Thousands of protesters broke an 8 p.m. curfew imposed by the governor, storming downtown areas in Minneapolis, with some protesters looting and setting fire to stores.
One Stop and Shop store near the 5th Precinct police station was looted and burned down.
A Stop and Shop opposite the 5th Precinct police station in #Minneapolis. A fire is burning inside the back of the shop, while people are looting it. This is 10:47pm. The shop eventually burns down. pic.twitter.com/NWY8kKIHzs
— Charlotte Cuthbertson (@charlottecuthbo) May 30, 2020
The death of George Floyd, a black man in Minneapolis, has caused a national uproar.
Floyd died after a police officer knelt on his neck for several minutes while taking him into custody on Monday. The officer, Derek Chauvin, was fired on Monday and charged with third-degree murder and second-degree manslaughter on Friday.
Protests exploded in dozens of cities around the nation including Minneapolis, Louisville, Washington, New York, Atlanta, Detroit, and some other cities on Friday night with occasional looting, arson, and vandalizing.
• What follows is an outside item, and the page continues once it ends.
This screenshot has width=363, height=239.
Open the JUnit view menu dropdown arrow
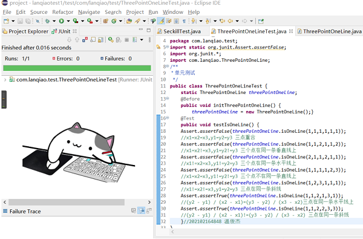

In Georgia, Gov. Brian Kemp declared a State of Emergency in Fulton County in response to violent protests and deployed as many as 500 Georgia National Guard soldiers to Atlanta city.
At the request of Mayor @KeishaBottoms & in consultation with public safety & emergency preparedness officials, I have issued a State of Emergency for Fulton County to activate as many as 500 @GeorgiaGuard troops to protect people & property in Atlanta. (1/2)
— Governor Brian P. Kemp (@GovKemp) May 30, 2020
Atlanta Mayor Keisha Lance Bottoms denounced the violent protesters on Friday in an emotional speech.
“This is not a protest. This is not in the spirit of Martin Luther King Jr. This is chaos,” she said. “When you’re burning down the city, you’re burning down our community.”
She also indicated that minority business owners are most likely to be the victims of the violent protests.
“If you love this city … where more than 50 percent of the business owners in metro Atlanta are minority business owners. If you care about this city, then go home,” she said.